To be done:
Retype everything from the row line containing "You are a GUI" down to the line containing "Action: tap(427, 706)", both included, leaving the pictures out of your answer.

Given information:
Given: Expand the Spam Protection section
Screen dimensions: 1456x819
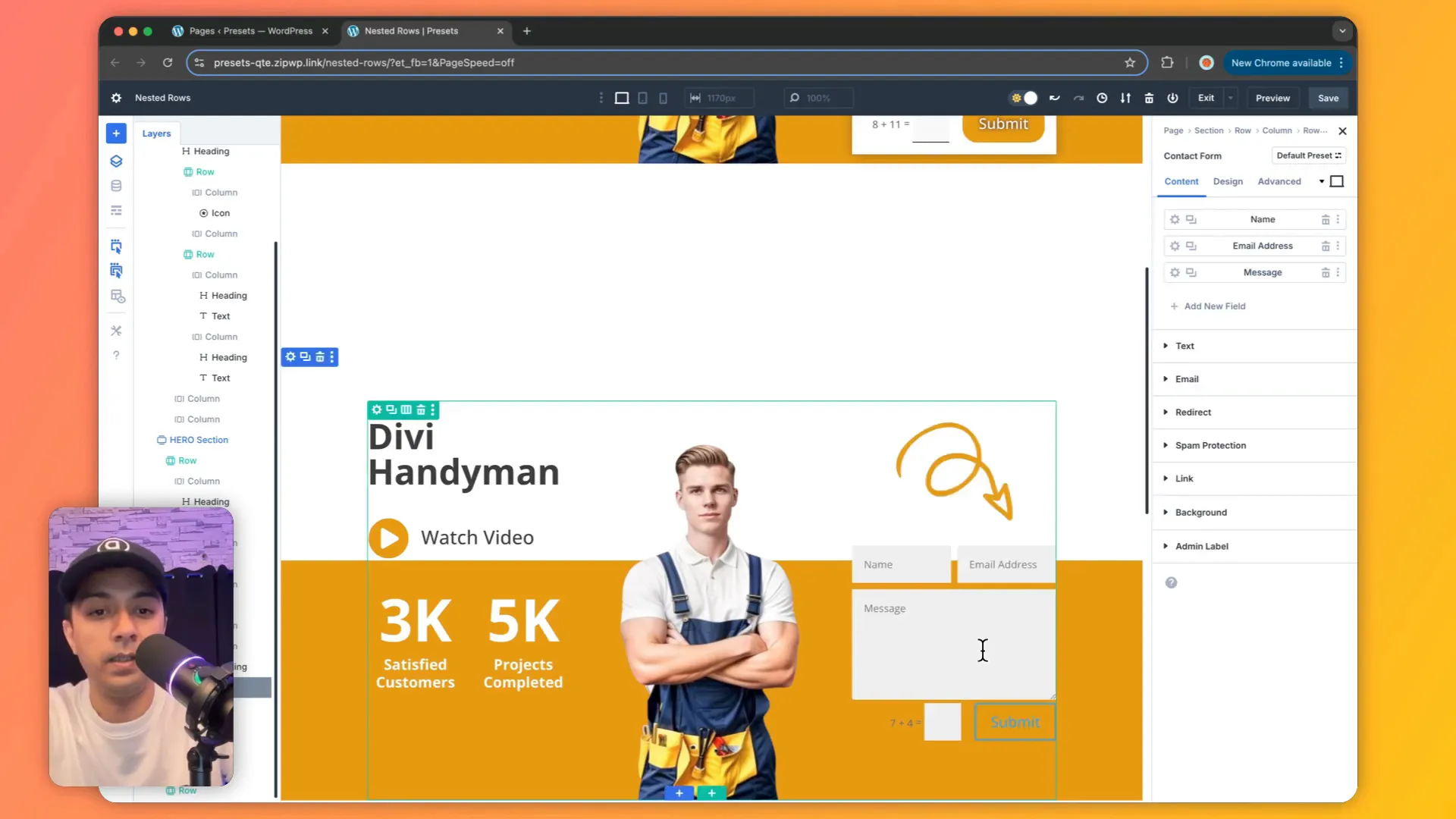Looking at the screenshot, I should pos(1210,445).
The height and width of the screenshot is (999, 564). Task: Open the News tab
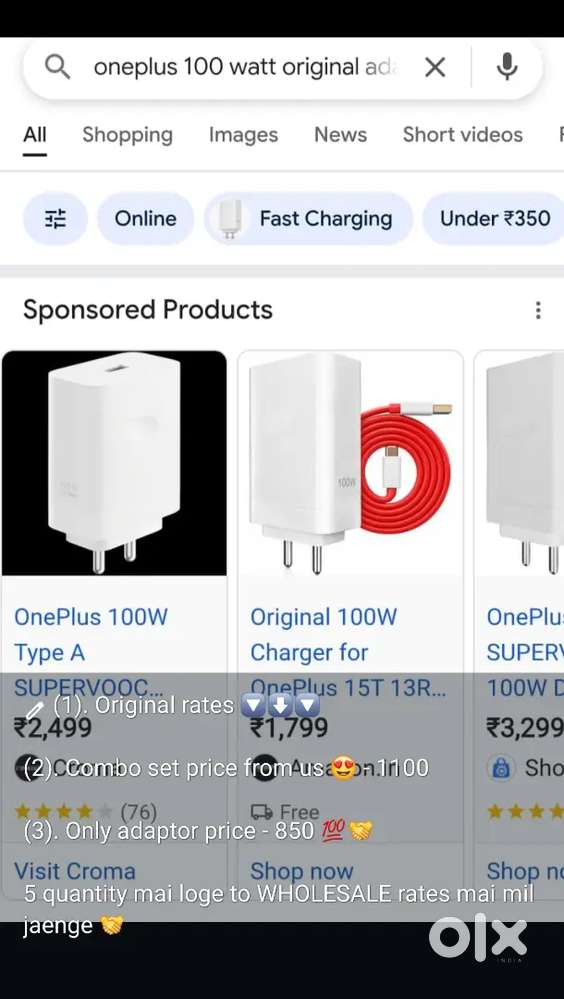tap(340, 134)
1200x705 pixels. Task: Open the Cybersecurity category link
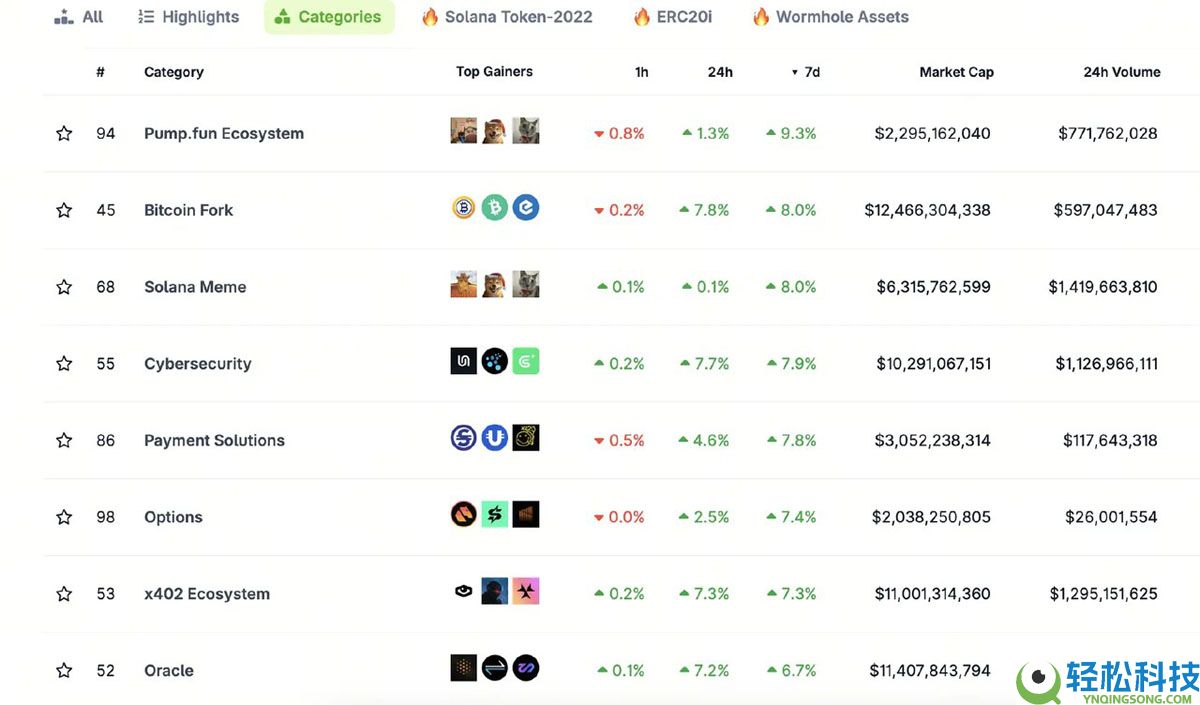coord(198,364)
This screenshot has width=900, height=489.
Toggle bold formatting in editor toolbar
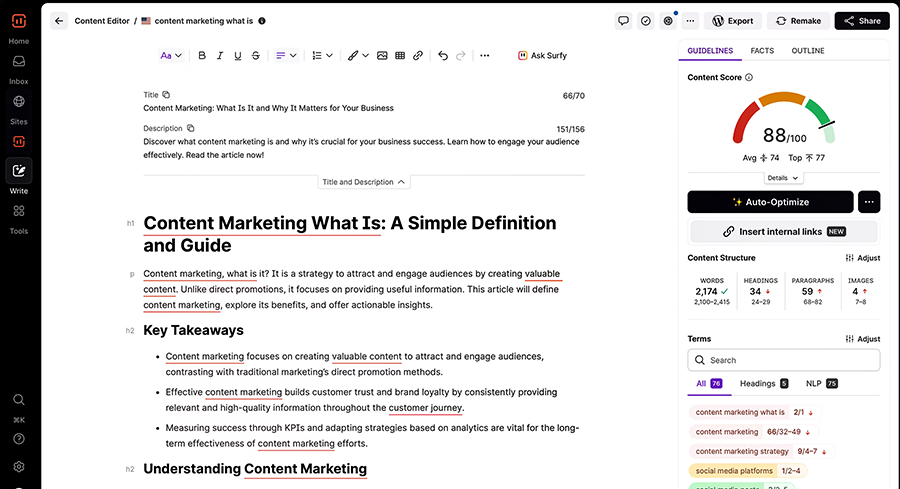(x=202, y=56)
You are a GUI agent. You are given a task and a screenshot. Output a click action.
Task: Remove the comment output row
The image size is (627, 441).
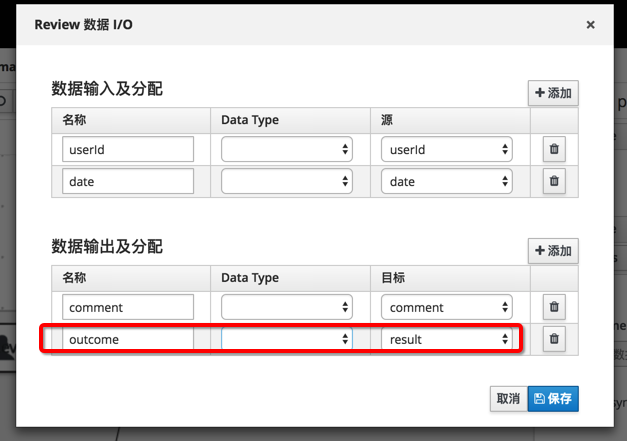[554, 307]
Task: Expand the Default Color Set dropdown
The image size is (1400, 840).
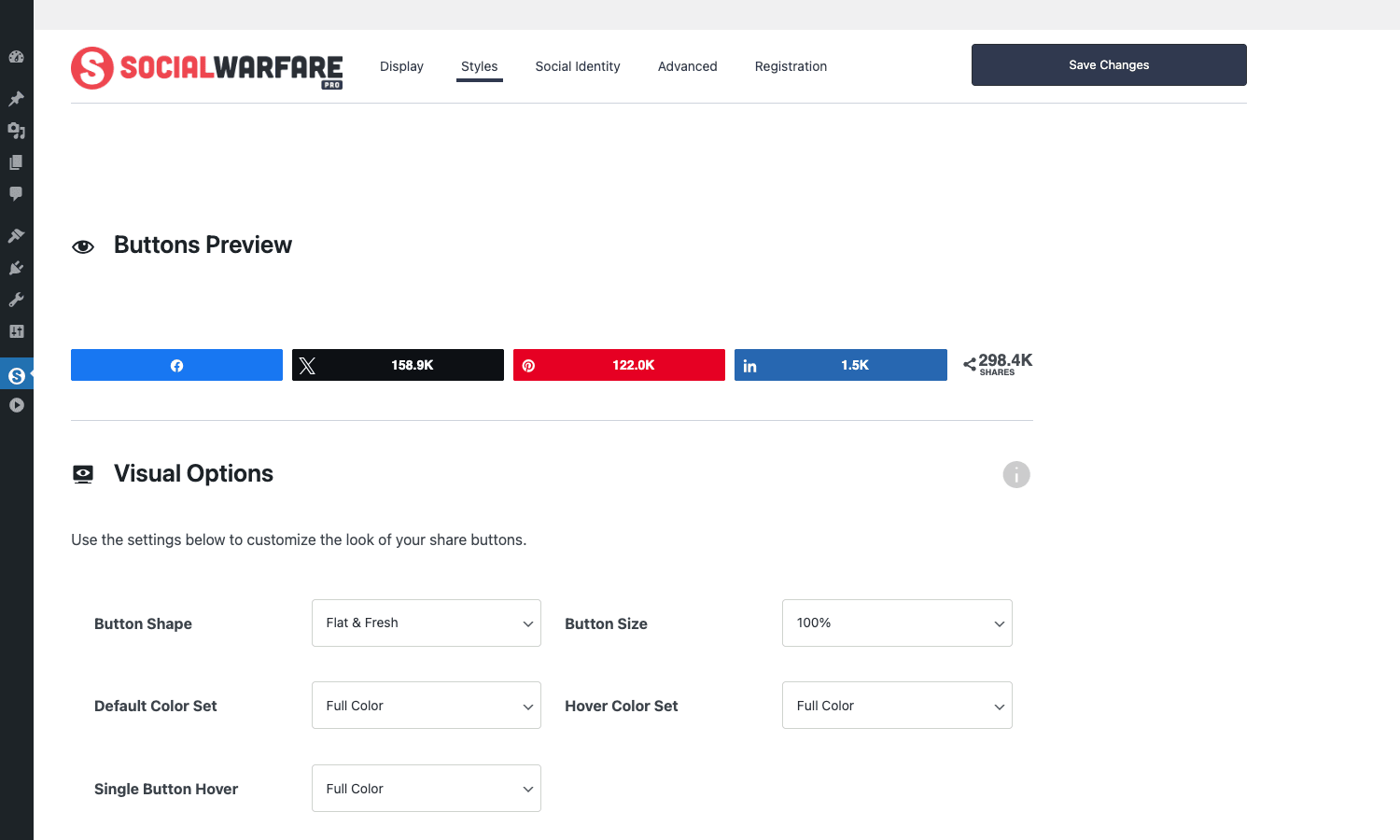Action: tap(427, 706)
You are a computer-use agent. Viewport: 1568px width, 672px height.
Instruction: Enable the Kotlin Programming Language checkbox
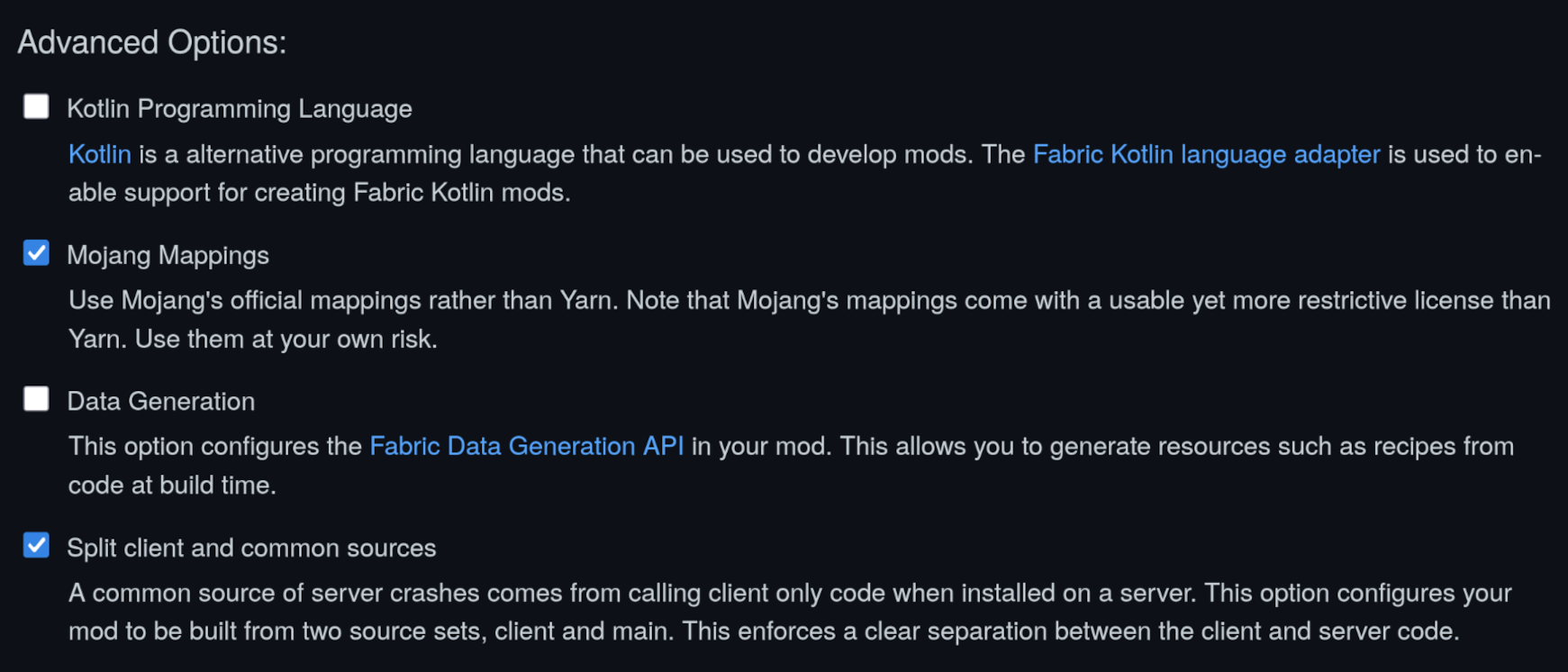pyautogui.click(x=36, y=106)
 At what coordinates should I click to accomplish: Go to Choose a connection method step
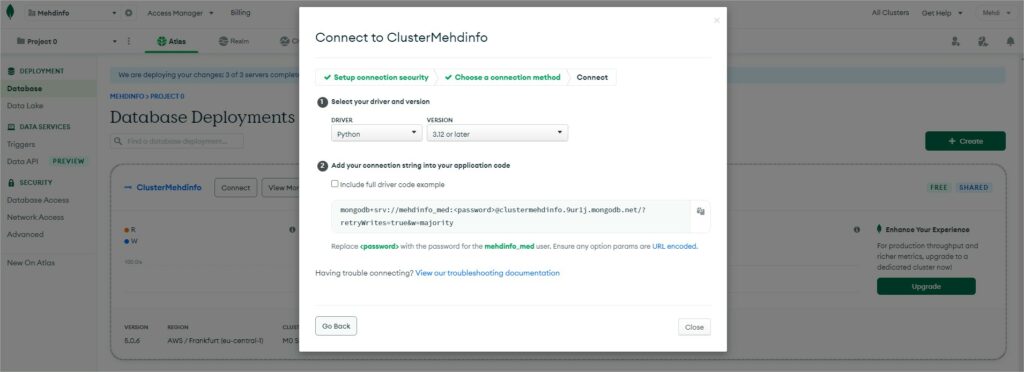502,77
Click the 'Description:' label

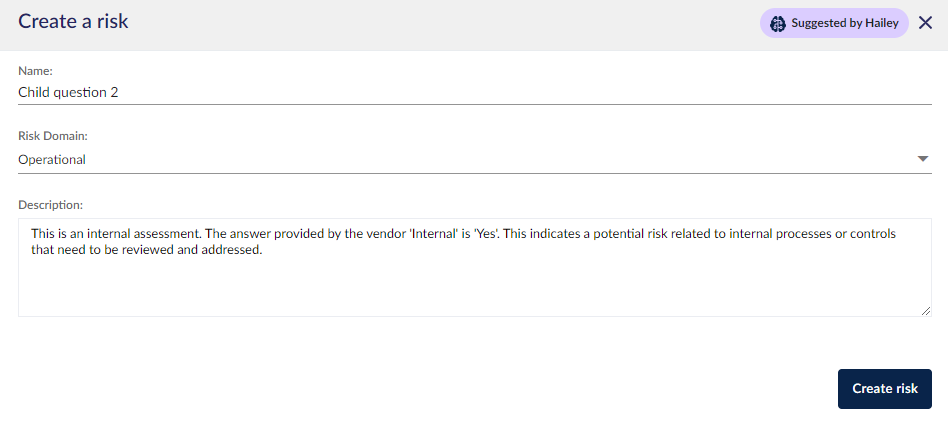pos(50,205)
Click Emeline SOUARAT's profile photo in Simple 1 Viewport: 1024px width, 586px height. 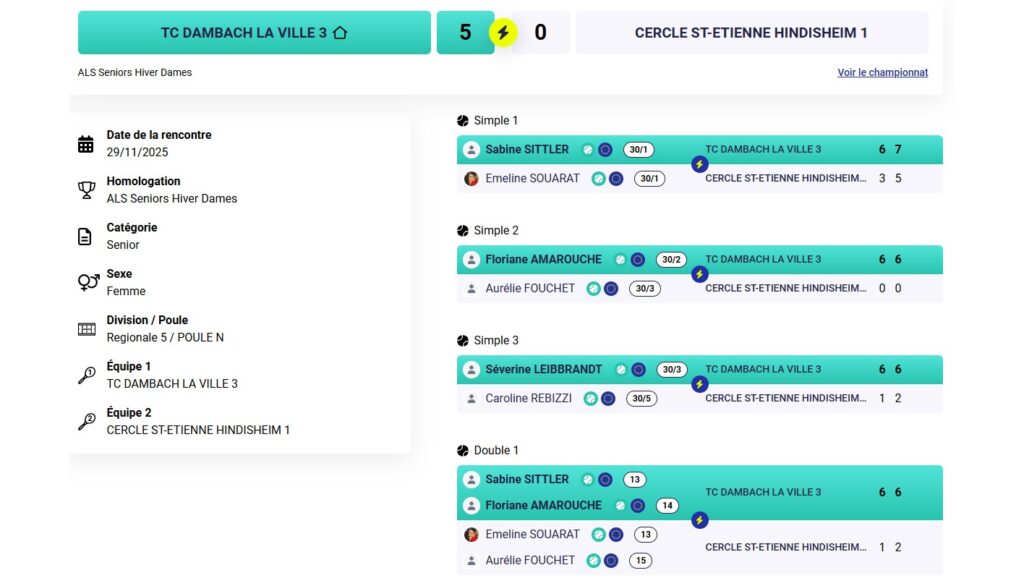471,179
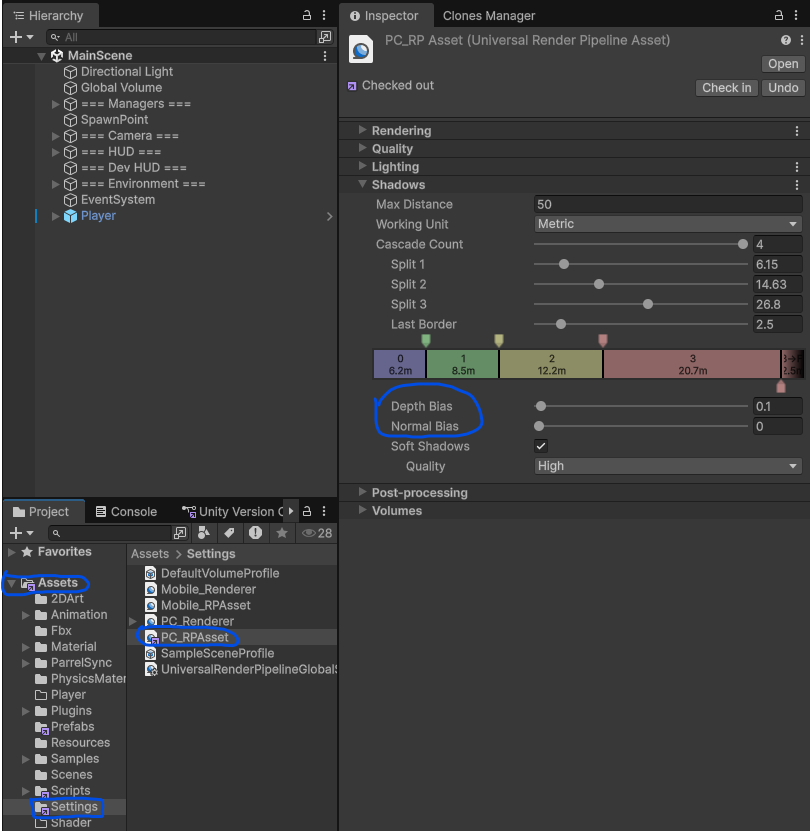
Task: Click the Split 2 slider handle
Action: pos(599,284)
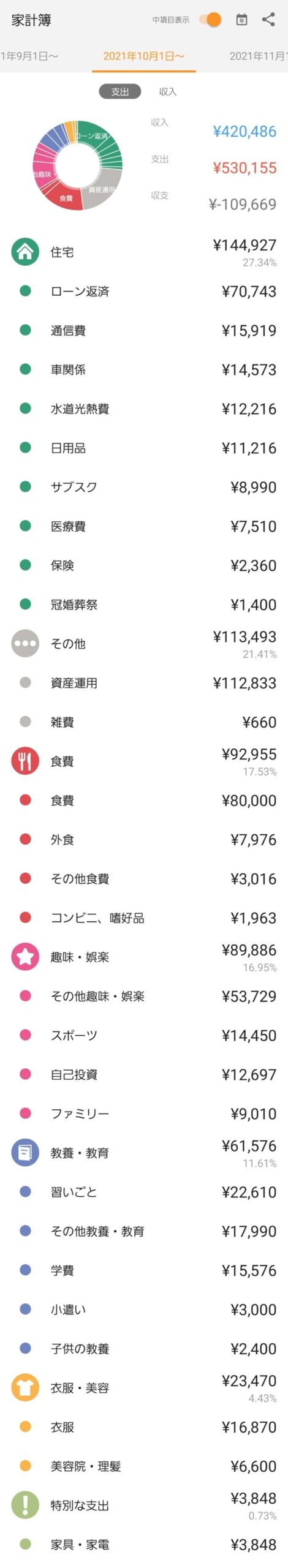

Expected output:
You are a GUI agent. You are given a task and a screenshot. Output a click action.
Task: Remove the comment output row
The image size is (627, 441).
[554, 307]
Task: Expand the Default Color Set dropdown
The image size is (1400, 840).
Action: tap(427, 706)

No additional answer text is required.